Friday, October 29, 2010
10.29 Carpet of Leaves
Orange leaves with red patches among them cover the walkway between the driveway and the house. The big maple fighting for space with power lines, beautiful for weeks, is now on its season-ending half-life for autumn color. Peaking, earlier this week. Then a rainy night; not a bad rain, a soft rain, but coming at just the wrong time for leaf maintenance. About half those perfect color orange leaves lay on the ground in the morning. They make a bright carpet around the house.
Now it is well known feature of the fall season that many people get in their automobiles and drive scores or even hundreds of miles into the “country,” to look at the color compositions of the New England woods.
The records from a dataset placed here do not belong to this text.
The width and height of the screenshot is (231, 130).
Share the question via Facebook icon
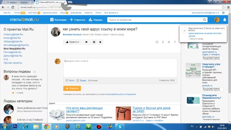tap(175, 42)
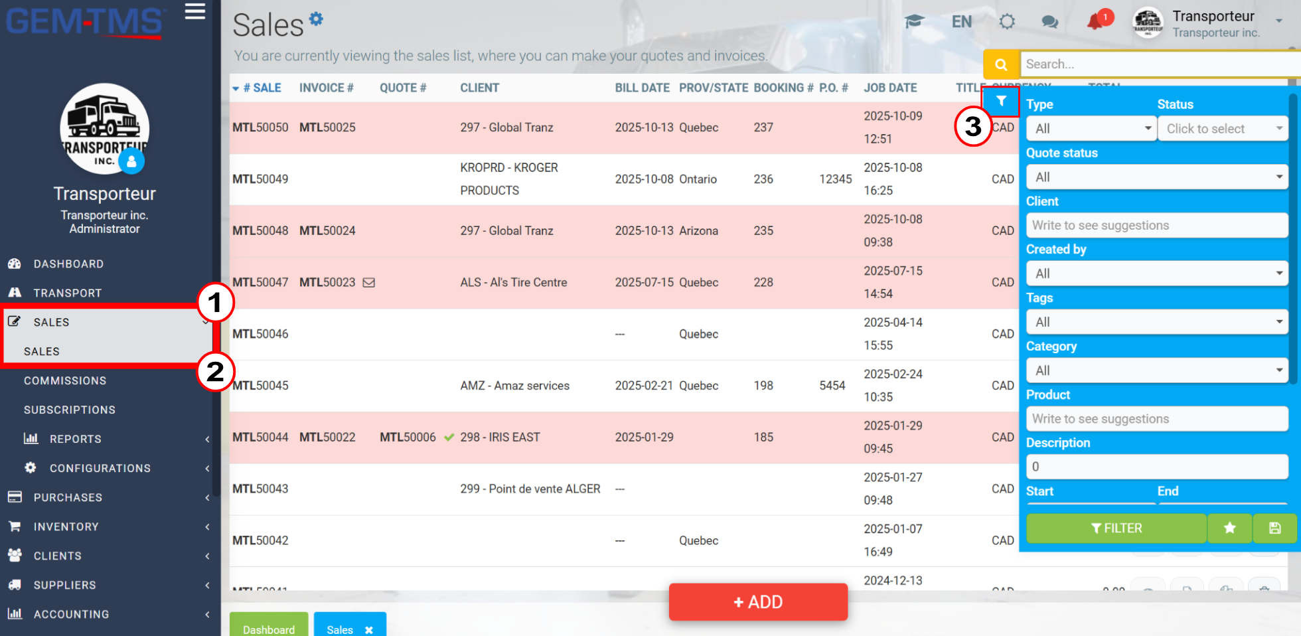Viewport: 1301px width, 636px height.
Task: Click the orange search magnifier icon
Action: (1001, 64)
They drive and look, adding their share of carbon loading to the atmosphere, and stopping occasionally at designated view points.
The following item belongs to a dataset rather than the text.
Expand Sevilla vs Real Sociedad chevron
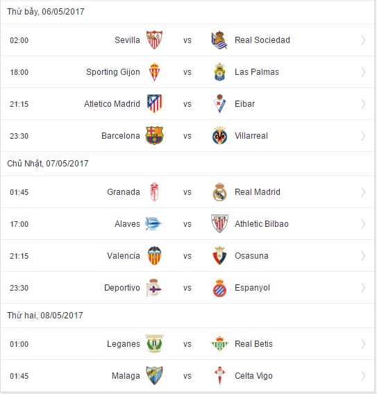 (363, 40)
Meanwhile back in the cities and towns of the same New England, folks can’t wait to wrap up every last fallen leaf and stuff them into bags, black plastic mainly though some have adopted the recyclable paper bags, and have them promptly removed. Hooray! they say, We’ve done it! Bare pavement once again!
What is this haste to reveal the impervious surface, the asphalt underpinning of settled American life?
Why not leave the still colored leaves on the ground where nature put them and enjoy the effect? The novelty will last at least a few weeks, then wear off as the leaves dry and turn brown. Then you can remove them, giving yourself good reason to spend a few hours outdoors in drear times.
Right now, though, while trees are thinning overhead, bald patches appearing here and there, the thick blanket of orange and yellow on the ground reflects the burnished orange in the cherry tree in the back garden and enlivens the scene from bottom to top.
The leaves of a pair of young rose of Sharon bushes turn yellow, the top-heavy structures looking like two lemon-yellow ice cream cones, the rusty-tawny leaves of a big hosta beside one of them complementing the color. The leaves of a recently added plumbago have turned a coppery red-brown, and the drying blossoms of a low hydrangea offer slashes of carmine.
But the biggest color field stretches from the crowns of the shade trees to the carpets of color those trees spread beneath their thinning canopies on the ground.
Why is anybody in a hurry to get rid of that?